=== RECORDED DATA ===
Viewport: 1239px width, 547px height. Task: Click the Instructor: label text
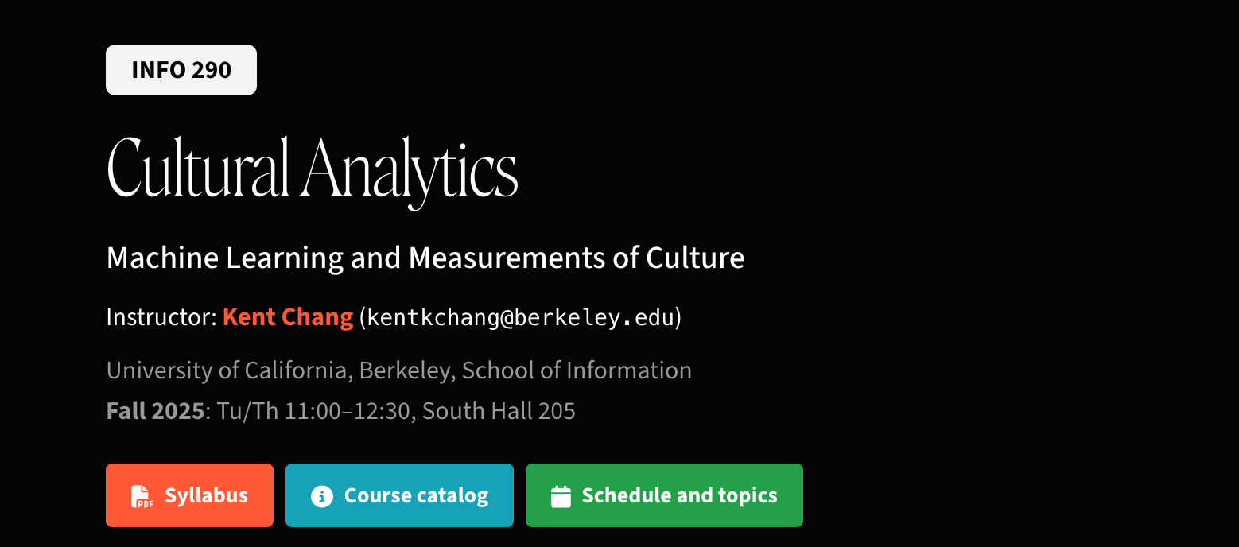[x=161, y=317]
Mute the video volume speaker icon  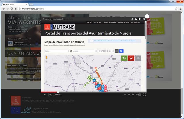tap(51, 95)
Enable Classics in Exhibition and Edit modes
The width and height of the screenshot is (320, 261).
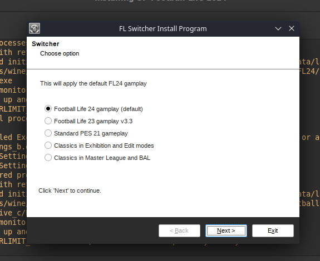(x=48, y=145)
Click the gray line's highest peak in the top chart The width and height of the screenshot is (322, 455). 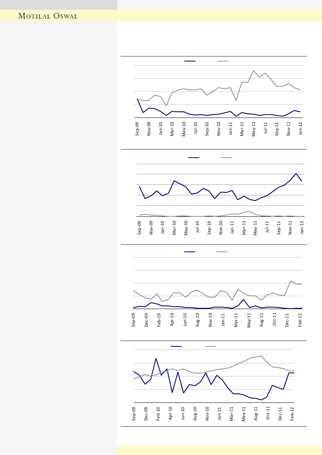tap(254, 71)
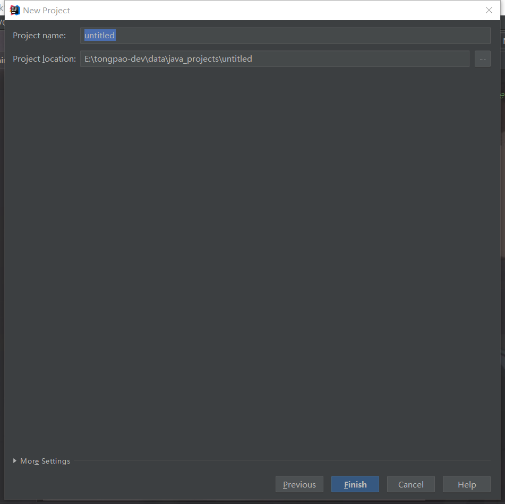Viewport: 505px width, 504px height.
Task: Click empty area of the dialog title bar
Action: click(x=266, y=10)
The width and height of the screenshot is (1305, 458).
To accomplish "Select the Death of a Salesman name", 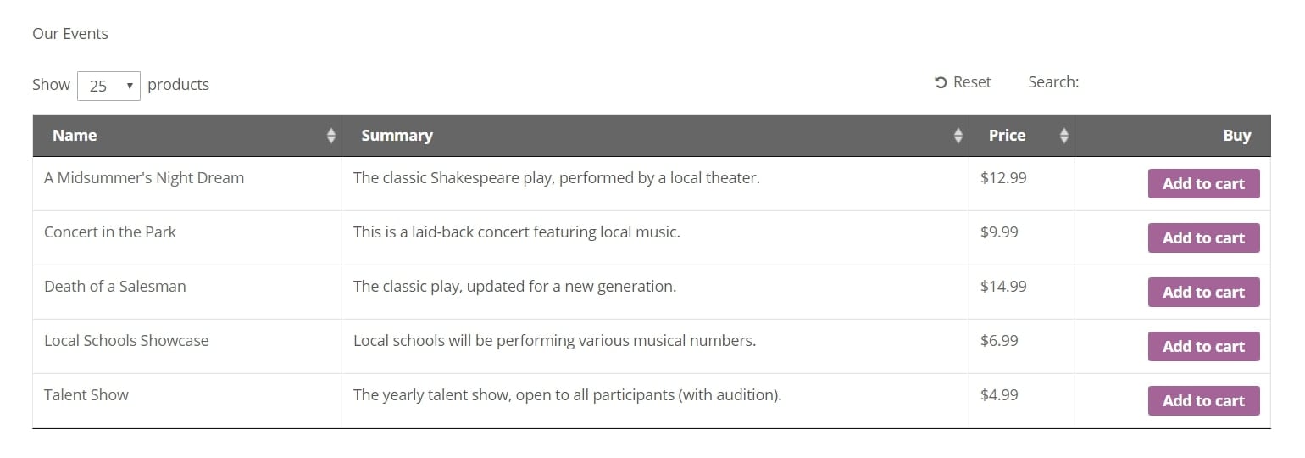I will [114, 287].
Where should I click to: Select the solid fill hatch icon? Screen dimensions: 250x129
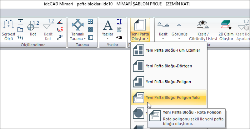(x=91, y=29)
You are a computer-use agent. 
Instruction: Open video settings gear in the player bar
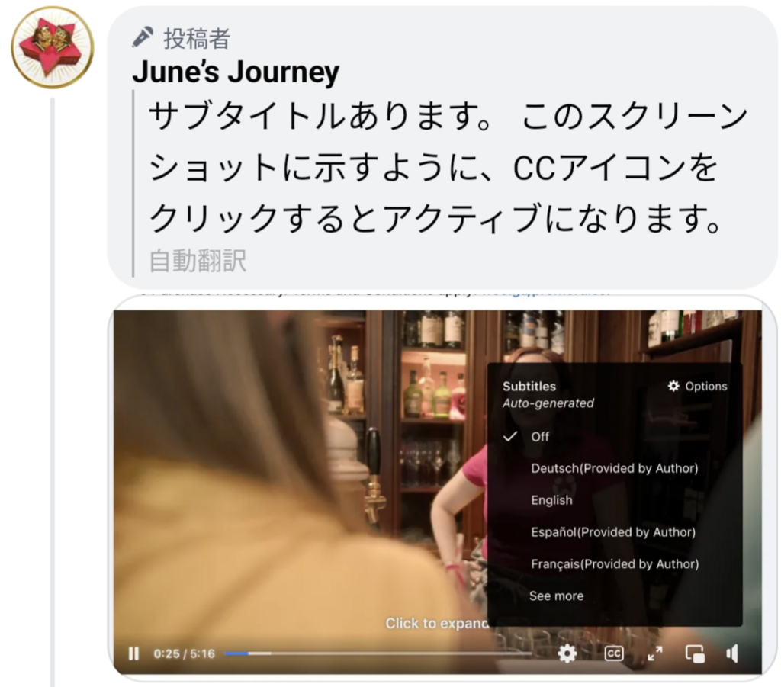(x=567, y=653)
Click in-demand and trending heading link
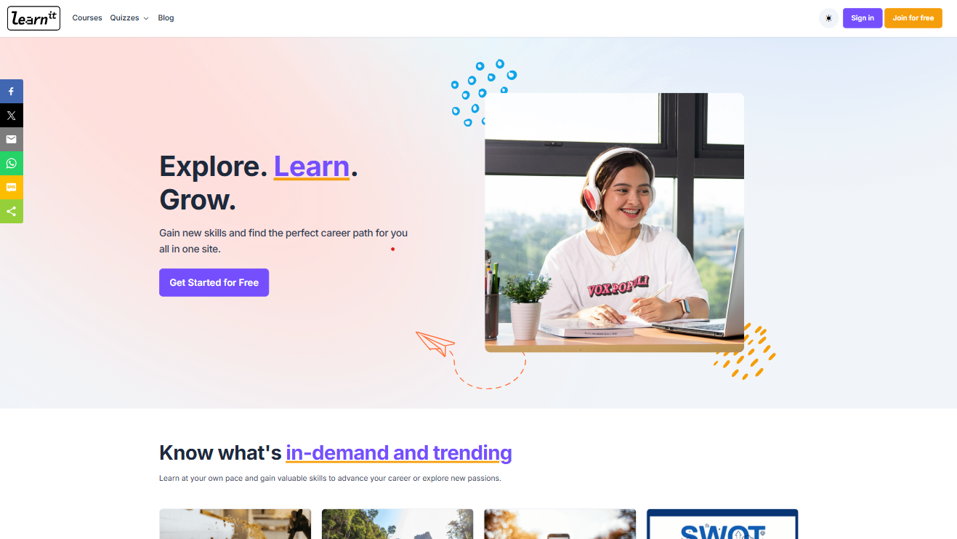This screenshot has height=539, width=957. click(399, 453)
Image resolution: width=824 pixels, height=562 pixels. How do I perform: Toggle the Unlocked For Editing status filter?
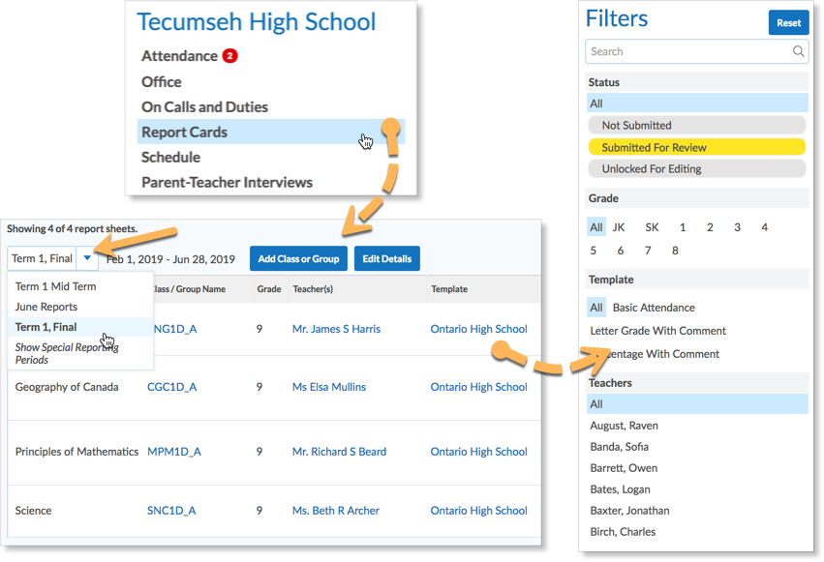click(x=651, y=169)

=== WHAT THE EXERCISE ASKS ===
Return word for word the line bearing "Instruction: Open video" and every later line of the entries, but none of the pictures.

=== WRITTEN SOLUTION ===
Instruction: Open video settings gear in the player bar
(x=567, y=653)
Click in-demand and trending heading link
This screenshot has height=539, width=957. click(399, 453)
Image resolution: width=824 pixels, height=562 pixels. How do I perform: Toggle the Unlocked For Editing status filter?
click(x=651, y=169)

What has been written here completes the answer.